* _Written task_
From the listing below, copy word for word every line from the one containing "Uncheck the Quality < 11 flag rule" down to the end of the listing, leaving the pictures out of your answer.

==================================================

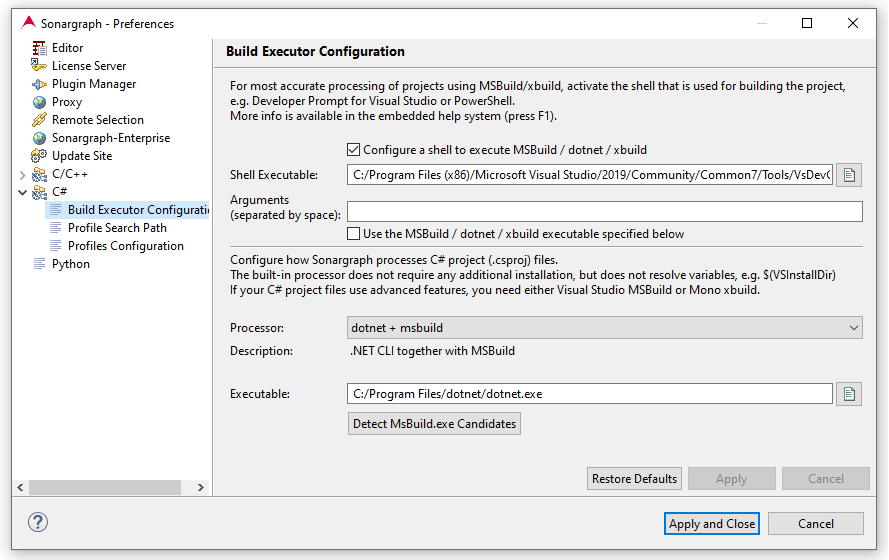Screen dimensions: 889x560
Task: Click into the Arguments input field
Action: [x=604, y=211]
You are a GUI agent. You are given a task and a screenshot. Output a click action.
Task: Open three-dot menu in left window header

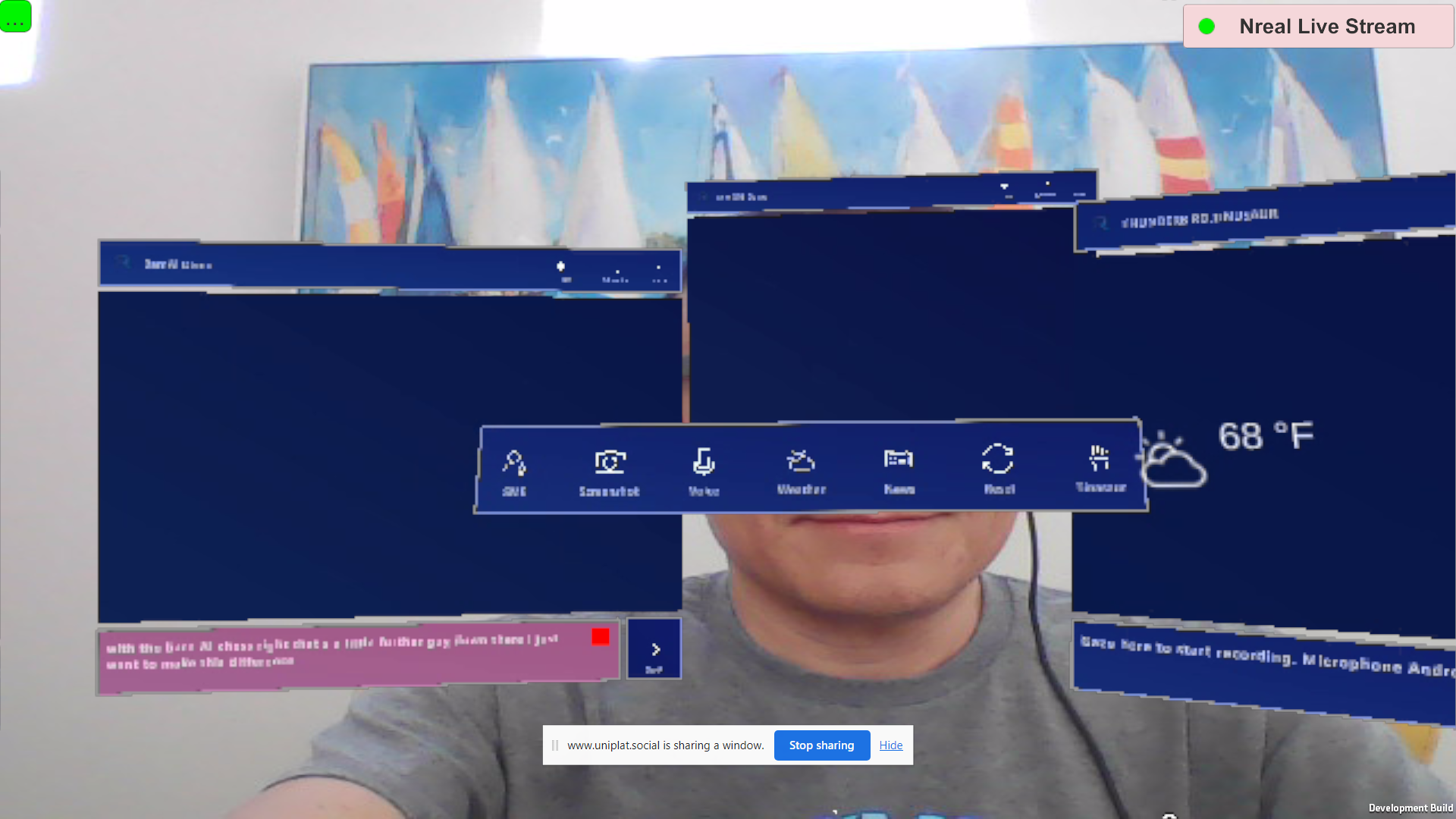[659, 273]
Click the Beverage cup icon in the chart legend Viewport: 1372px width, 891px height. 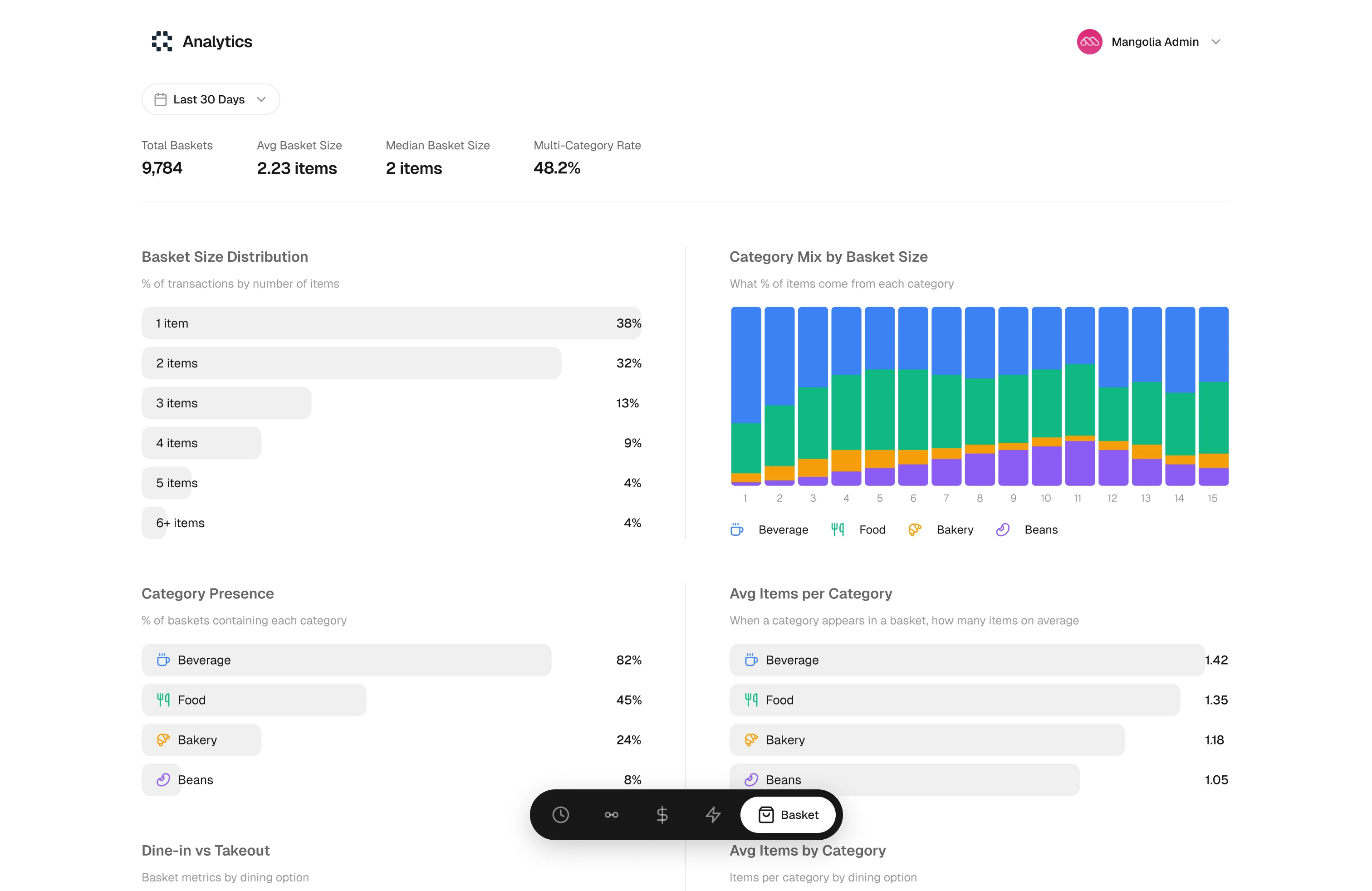[x=736, y=529]
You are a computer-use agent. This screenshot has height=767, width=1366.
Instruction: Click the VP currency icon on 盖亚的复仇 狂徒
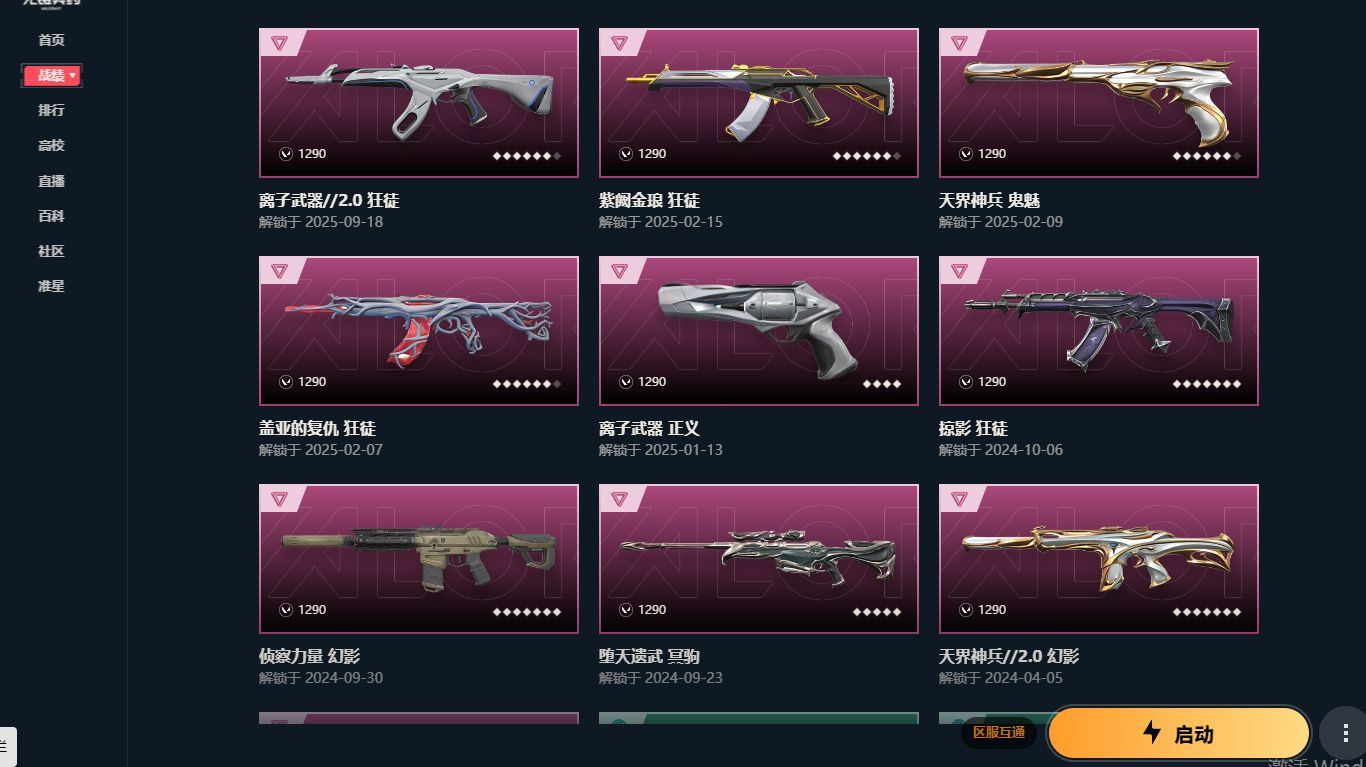286,382
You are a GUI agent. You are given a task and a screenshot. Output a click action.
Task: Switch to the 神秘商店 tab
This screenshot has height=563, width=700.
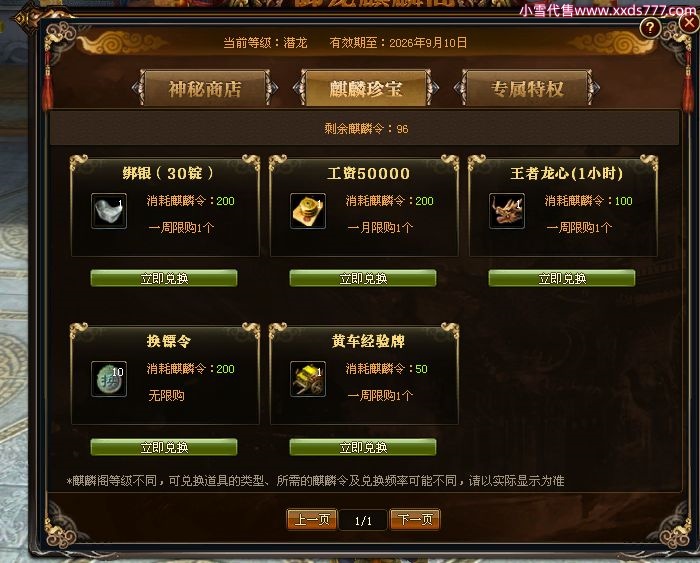(205, 88)

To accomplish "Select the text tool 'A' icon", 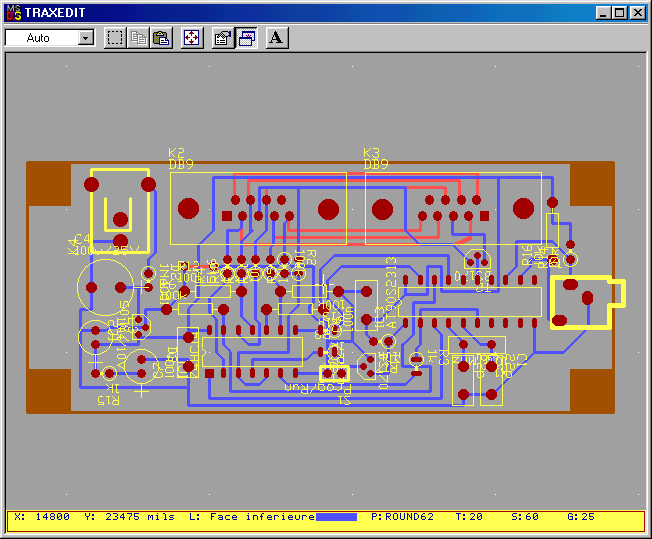I will pos(278,38).
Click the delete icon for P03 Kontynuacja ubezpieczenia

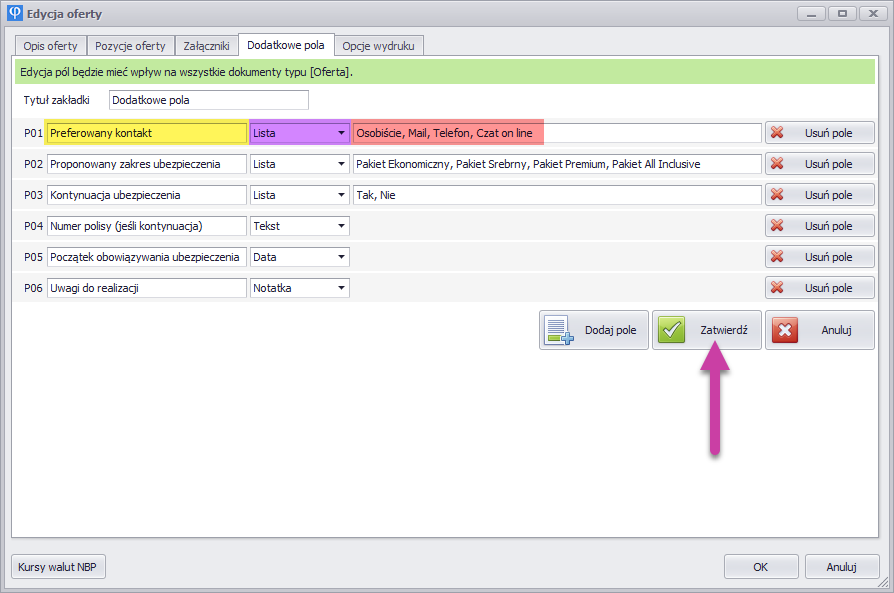coord(777,195)
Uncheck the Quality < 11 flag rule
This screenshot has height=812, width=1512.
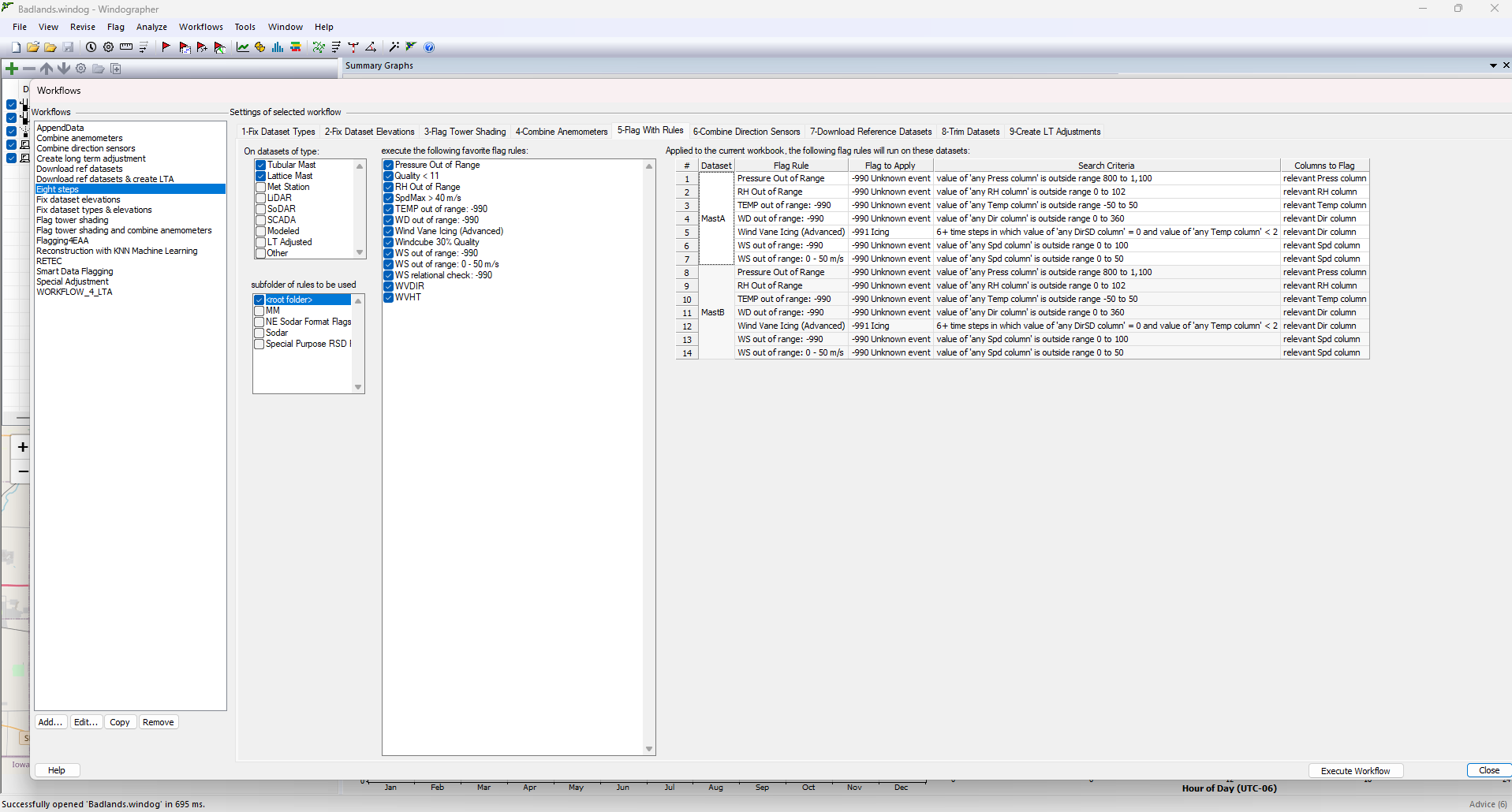(388, 176)
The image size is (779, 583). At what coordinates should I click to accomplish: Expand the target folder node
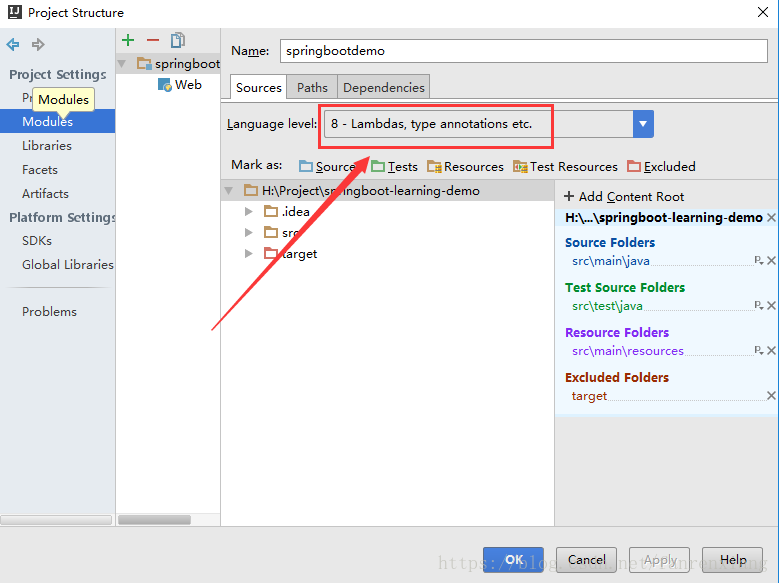click(249, 254)
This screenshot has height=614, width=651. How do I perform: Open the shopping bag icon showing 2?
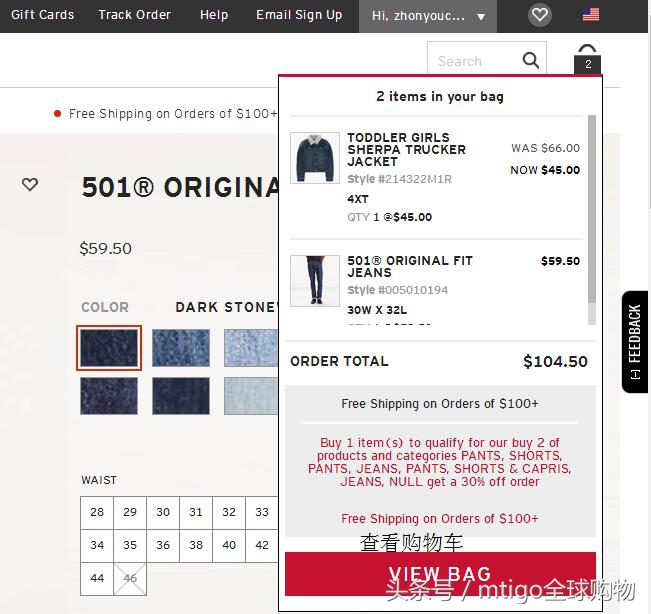(x=587, y=59)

==================================================

* _Exercise result_
Uncheck the Quality < 11 flag rule
This screenshot has height=812, width=1512.
(388, 176)
The image size is (779, 583). At what coordinates should I click to accomplish: Expand the target folder node
click(249, 254)
This screenshot has height=614, width=651. How do I perform: Open the shopping bag icon showing 2?
(x=587, y=59)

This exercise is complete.